While CSP is a continuous sign-up program and producers can apply to enroll at any time of the year, NRCS applies a cut-off date for applications to be considered during a particular fiscal year. Once the cut-off date is past, producers may continue to apply for the program, but they will not be considered for entry until the spring of the following year, in this case spring of 2013. In order to enroll in 2012 applications must be filed by Jan. 13.
CSP is a voluntary stewardship incentives program, administered by USDA's NRCS, designed to reward farmers, ranchers and forestry producers to maintain existing conservation, as well as for adopting additional conservation measures that provide multiple environmental benefits beyond the farm or ranch. This program pays producers for clean water, better soil management, improved habitat, energy efficiency and other natural resource benefits.
“The ranking cutoff leaves NRCS with less than a month (during the busy holiday season) to publicize the program and conduct outreach through its state and local offices,” says Traci Bruckner, assistant director of rural policy at the Center for Rural Affairs. “We hope that this will be enough time for NRCS and partners to reach out to producers.”
CSP is one of the most popular conservation programs. In 2010, nearly 21,000 applicants enrolled in CSP, putting additional conservation on 25.2 million acres—nearly equal to the size of Kentucky. Farmers and ranchers interested in applying should contact their local NRCS office as soon as possible to meet the deadline.
To sign up, producers should visit their NRCS local service center.
Bruckner is encouraging farmers, ranchers and others to call the Center for Rural Affairs' Farm Bill Helpline with questions about the application process and to share their experiences, both positive and negative. "We know the previous sign-ups have yielded some great success stories for farmers and ranchers, but also some disappointments and frustrations," she says. "We want this program to work for all farmers and ranchers employing conservation-based farming systems, and firmly believe the CSP is a step in the right direction for policy to financially reward commitments to conservation, as well as encourage further adoption."
She adds that it would be most useful for producers to have specific information available when they call, including a complete copy of their application materials, and more specifically the Conservation Measurement Tool responses and ranking information for their state or ranking area.
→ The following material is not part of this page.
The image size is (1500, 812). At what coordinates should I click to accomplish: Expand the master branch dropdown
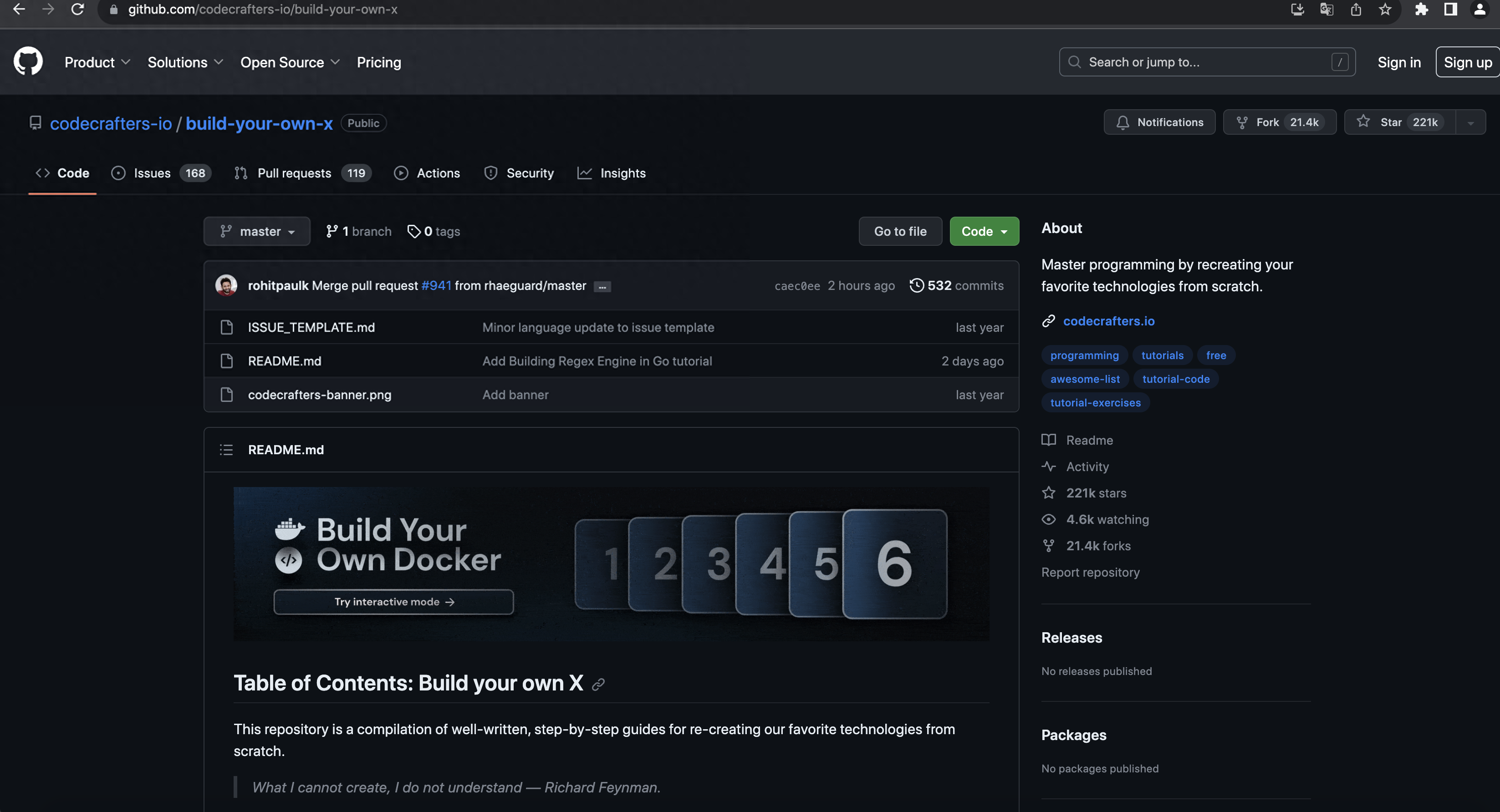point(255,231)
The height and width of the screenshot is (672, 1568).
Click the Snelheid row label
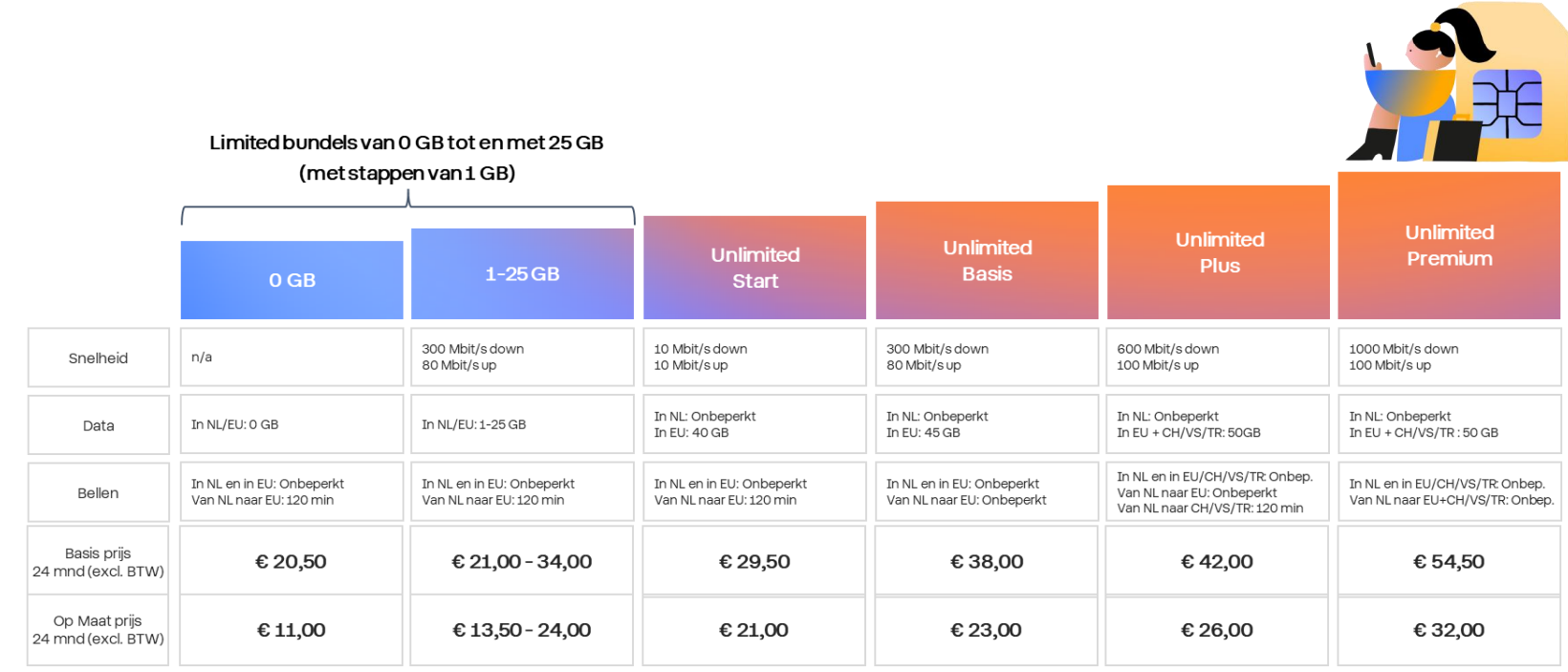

The NRCS office will provide only a summary, unless specifically asked for a complete print out that includes their ranking information, the highest scores in their state or area, and how far down the ranking list NRCS was able to provide contracts before the money ran out for the last sign-up period.
"A goal for our Farm Bill Helpline is to identify the strengths and weaknesses of programs such as the CSP," says Bruckner. "It is only with that information that we are able to push for any needed changes and improvements."
Producers also can receive guidance to apply for other conservation programs. "Through our helpline you will speak to someone who is knowledgeable about the program rules to help you understand how to participate in the program," Bruckner adds. Producers can call (402) 687-2100 and ask for the Farm Bill Helpline or send an email to firstname.lastname@example.org.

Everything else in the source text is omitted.